**INSTRUCTIONS FOR THE TASK**
Repeat every entry exactly as it appears.

**RECORDS FOR THE TASK**
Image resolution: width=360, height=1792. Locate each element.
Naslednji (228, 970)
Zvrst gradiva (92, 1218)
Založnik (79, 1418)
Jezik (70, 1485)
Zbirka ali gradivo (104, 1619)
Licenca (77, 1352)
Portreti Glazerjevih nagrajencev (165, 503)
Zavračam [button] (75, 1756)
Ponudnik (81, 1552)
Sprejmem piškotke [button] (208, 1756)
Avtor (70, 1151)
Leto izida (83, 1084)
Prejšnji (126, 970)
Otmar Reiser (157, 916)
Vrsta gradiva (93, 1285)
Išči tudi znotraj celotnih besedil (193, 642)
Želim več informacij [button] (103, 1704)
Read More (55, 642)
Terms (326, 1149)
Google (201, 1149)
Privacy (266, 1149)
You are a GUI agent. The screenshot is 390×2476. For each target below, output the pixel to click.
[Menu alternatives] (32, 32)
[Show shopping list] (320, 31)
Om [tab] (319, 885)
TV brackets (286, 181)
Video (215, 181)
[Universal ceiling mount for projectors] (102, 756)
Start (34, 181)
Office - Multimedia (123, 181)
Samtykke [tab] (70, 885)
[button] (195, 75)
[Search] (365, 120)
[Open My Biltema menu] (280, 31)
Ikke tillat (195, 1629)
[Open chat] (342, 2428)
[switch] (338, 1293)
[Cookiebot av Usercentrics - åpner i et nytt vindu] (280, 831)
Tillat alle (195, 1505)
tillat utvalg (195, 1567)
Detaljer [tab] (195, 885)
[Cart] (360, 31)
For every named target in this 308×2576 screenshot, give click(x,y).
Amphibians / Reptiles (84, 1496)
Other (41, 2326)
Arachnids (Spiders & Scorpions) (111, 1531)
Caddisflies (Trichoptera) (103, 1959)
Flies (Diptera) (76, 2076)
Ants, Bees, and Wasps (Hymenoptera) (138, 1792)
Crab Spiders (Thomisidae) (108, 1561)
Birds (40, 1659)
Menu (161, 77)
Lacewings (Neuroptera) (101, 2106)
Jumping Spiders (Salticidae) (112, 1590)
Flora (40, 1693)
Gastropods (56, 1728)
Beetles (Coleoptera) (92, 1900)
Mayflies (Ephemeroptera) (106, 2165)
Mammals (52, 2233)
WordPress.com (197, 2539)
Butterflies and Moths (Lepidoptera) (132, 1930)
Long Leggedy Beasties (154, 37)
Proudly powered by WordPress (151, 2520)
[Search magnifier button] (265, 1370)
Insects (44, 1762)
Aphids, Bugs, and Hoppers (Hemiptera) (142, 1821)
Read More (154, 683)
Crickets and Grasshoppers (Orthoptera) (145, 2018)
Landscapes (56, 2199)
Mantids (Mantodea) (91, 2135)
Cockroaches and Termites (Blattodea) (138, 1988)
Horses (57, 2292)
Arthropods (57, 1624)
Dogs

**WRITTEN REPLY**
Image resolution: width=360, height=1792. Locate each element.
Naslednji (228, 970)
Zvrst gradiva (92, 1218)
Založnik (79, 1418)
Jezik (70, 1485)
Zbirka ali gradivo (104, 1619)
Licenca (77, 1352)
Portreti Glazerjevih nagrajencev (165, 503)
Zavračam [button] (75, 1756)
Ponudnik (81, 1552)
Sprejmem piškotke [button] (208, 1756)
Avtor (70, 1151)
Leto izida (83, 1084)
Prejšnji (126, 970)
Otmar Reiser (157, 916)
Vrsta gradiva (93, 1285)
Išči tudi znotraj celotnih besedil (193, 642)
Želim več informacij [button] (103, 1704)
Read More (55, 642)
Terms (326, 1149)
Google (201, 1149)
Privacy (266, 1149)
You are a GUI agent. The screenshot is 390×2476. For each target below, output the pixel to click.
[Menu alternatives] (32, 32)
[Show shopping list] (320, 31)
Om [tab] (319, 885)
TV brackets (286, 181)
Video (215, 181)
[Universal ceiling mount for projectors] (102, 756)
Start (34, 181)
Office - Multimedia (123, 181)
Samtykke [tab] (70, 885)
[button] (195, 75)
[Search] (365, 120)
[Open My Biltema menu] (280, 31)
Ikke tillat (195, 1629)
[Open chat] (342, 2428)
[switch] (338, 1293)
[Cookiebot av Usercentrics - åpner i et nytt vindu] (280, 831)
Tillat alle (195, 1505)
tillat utvalg (195, 1567)
Detaljer [tab] (195, 885)
[Cart] (360, 31)
For every named target in this 308×2576 screenshot, give click(x,y).
Amphibians / Reptiles (84, 1496)
Other (41, 2326)
Arachnids (Spiders & Scorpions) (111, 1531)
Caddisflies (Trichoptera) (103, 1959)
Flies (Diptera) (76, 2076)
Ants, Bees, and Wasps (Hymenoptera) (138, 1792)
Crab Spiders (Thomisidae) (108, 1561)
Birds (40, 1659)
Menu (161, 77)
Lacewings (Neuroptera) (101, 2106)
Jumping Spiders (Salticidae) (112, 1590)
Flora (40, 1693)
Gastropods (56, 1728)
Beetles (Coleoptera) (92, 1900)
Mayflies (Ephemeroptera) (106, 2165)
Mammals (52, 2233)
WordPress.com (197, 2539)
Butterflies and Moths (Lepidoptera) (132, 1930)
Long Leggedy Beasties (154, 37)
Proudly powered by WordPress (151, 2520)
[Search magnifier button] (265, 1370)
Insects (44, 1762)
Aphids, Bugs, and Hoppers (Hemiptera) (142, 1821)
Read More (154, 683)
Crickets and Grasshoppers (Orthoptera) (145, 2018)
Landscapes (56, 2199)
Mantids (Mantodea) (91, 2135)
Cockroaches and Termites (Blattodea) (138, 1988)
Horses (57, 2292)
Arthropods (57, 1624)
Dogs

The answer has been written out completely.